(Exercise brief) Leaving out all pictures, retype the records exactly.

--- Data section ---

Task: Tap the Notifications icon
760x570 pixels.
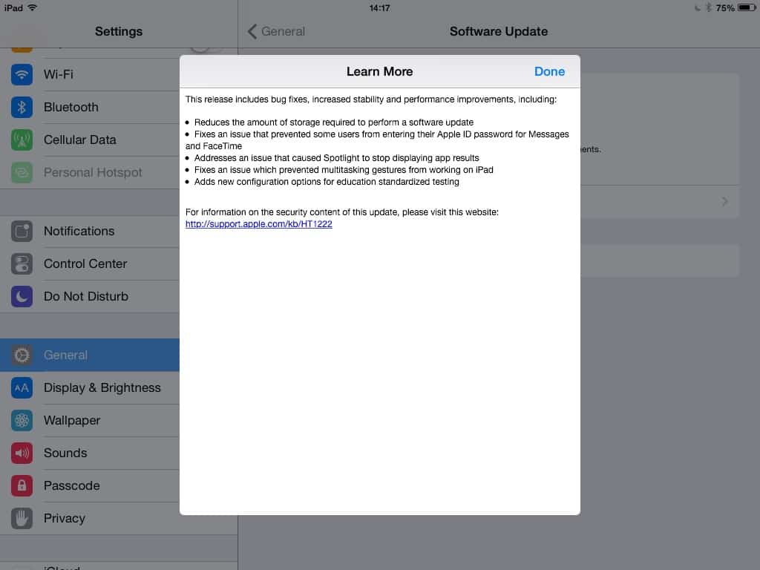Action: tap(22, 231)
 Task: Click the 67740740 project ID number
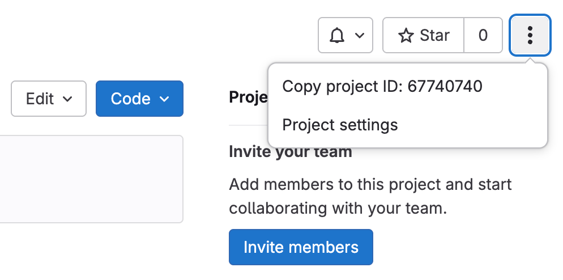coord(445,86)
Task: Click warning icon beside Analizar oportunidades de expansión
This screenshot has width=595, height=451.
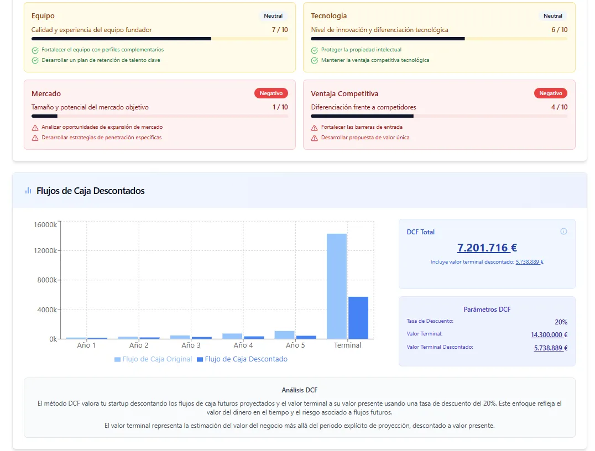Action: [35, 127]
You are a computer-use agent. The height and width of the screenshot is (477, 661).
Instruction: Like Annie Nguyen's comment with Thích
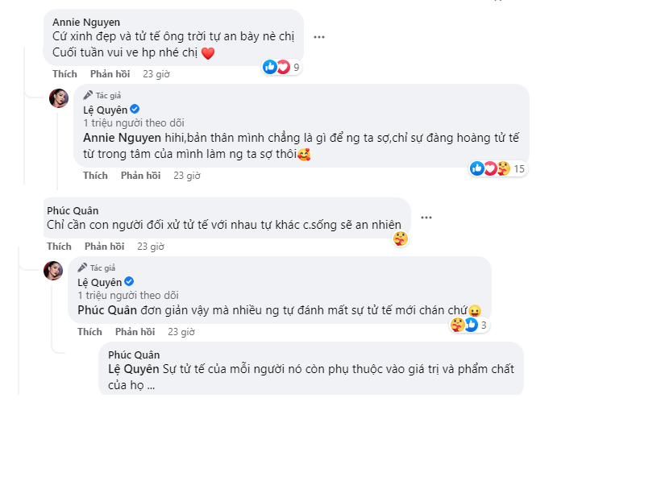(x=64, y=73)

---

(Completed task)
Task: Tap the Notifications icon
760x570 pixels.
Action: tap(22, 231)
 Task: Click the 67740740 project ID number
coord(445,86)
Task: Click warning icon beside Analizar oportunidades de expansión
This screenshot has width=595, height=451.
Action: [35, 127]
You are a computer-use agent. The height and width of the screenshot is (477, 661).
Instruction: Like Annie Nguyen's comment with Thích
(x=64, y=73)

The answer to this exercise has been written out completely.